> [Problem description]: Print exactly the lines from the one that contains "Task: Click the" through the final line of the entries below, both included, and nothing else; omit the pictures.

#### Records shown ####

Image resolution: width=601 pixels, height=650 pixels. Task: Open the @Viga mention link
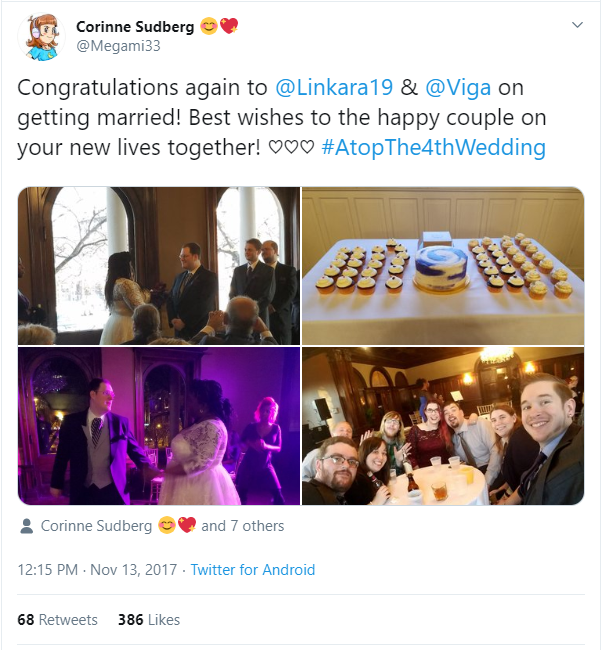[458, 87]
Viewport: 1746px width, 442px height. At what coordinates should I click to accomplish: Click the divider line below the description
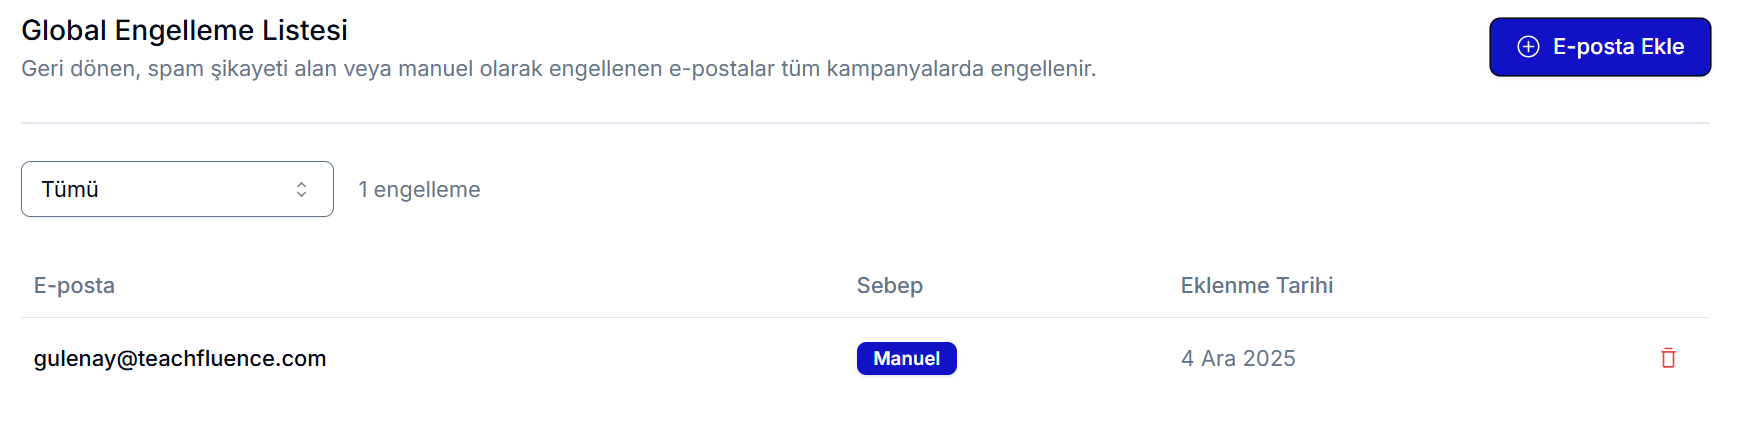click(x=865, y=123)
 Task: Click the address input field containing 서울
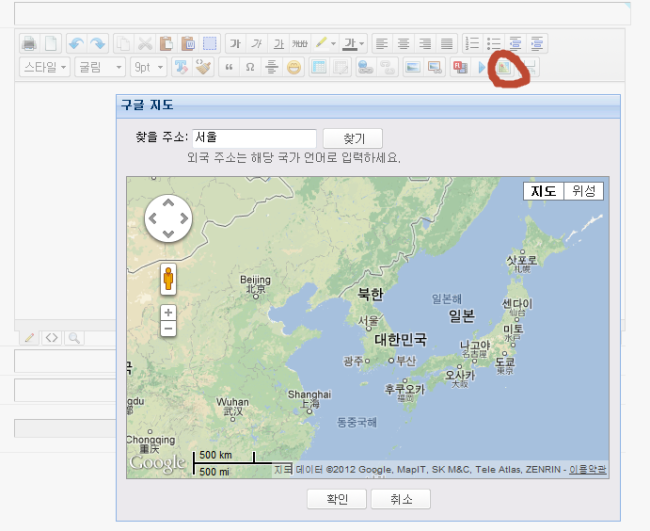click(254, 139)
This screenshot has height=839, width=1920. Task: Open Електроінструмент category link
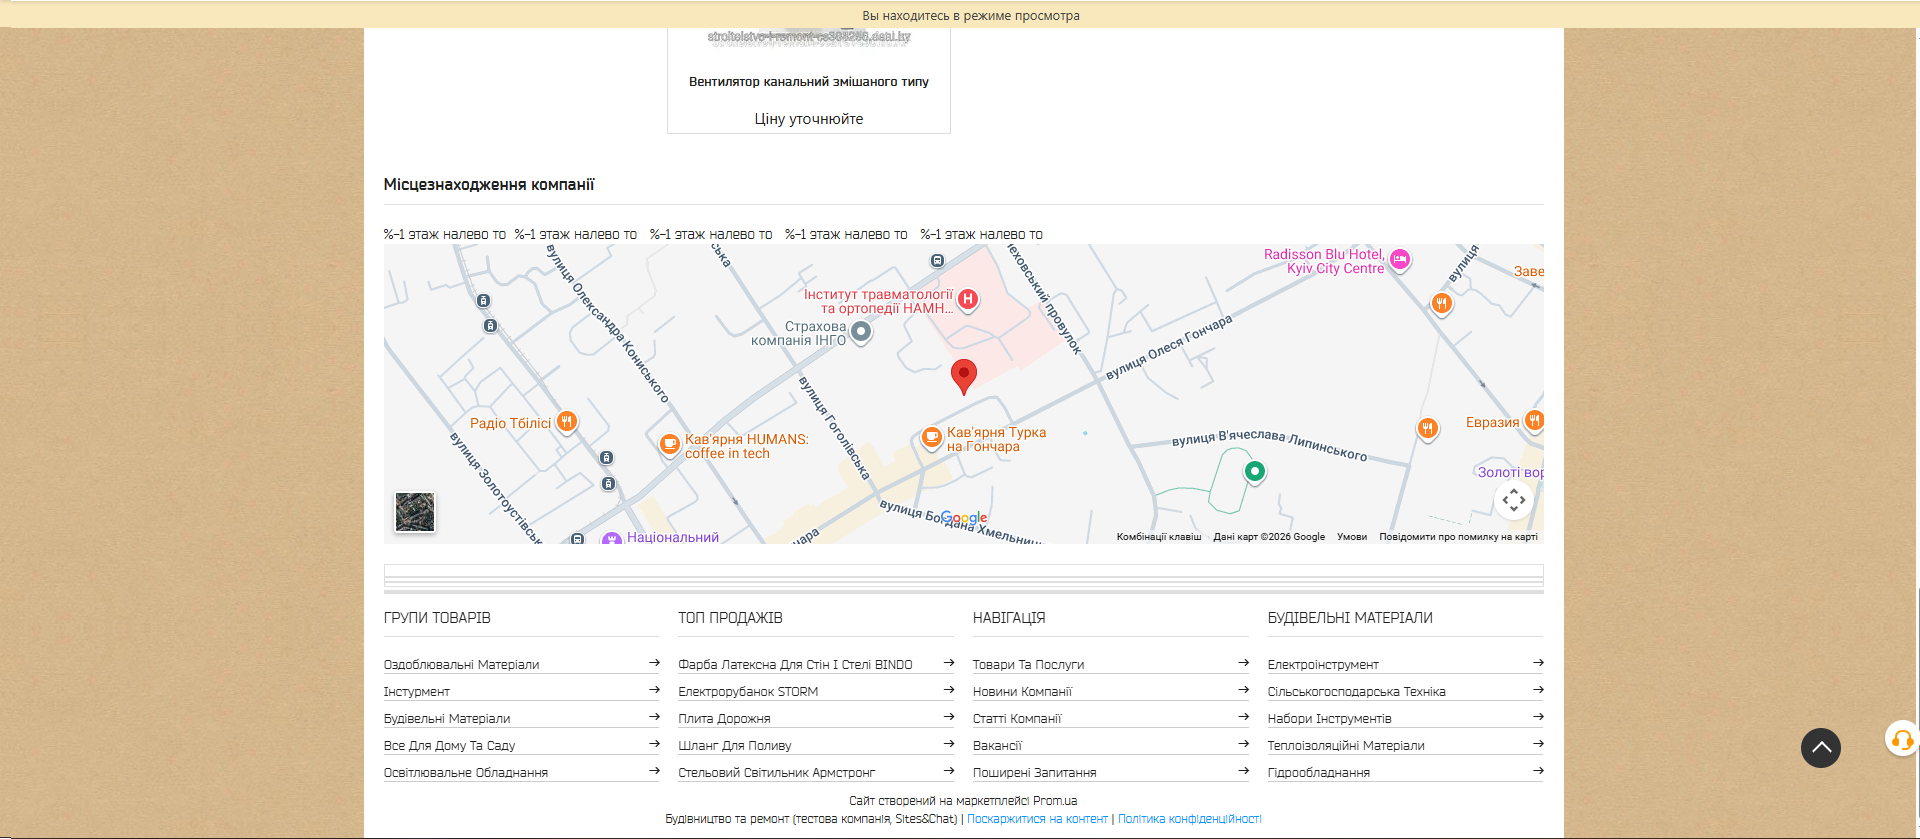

####

> [Final answer]:
 Task: Click the address input field containing 서울
click(254, 139)
This screenshot has height=839, width=1920. Task: Open Електроінструмент category link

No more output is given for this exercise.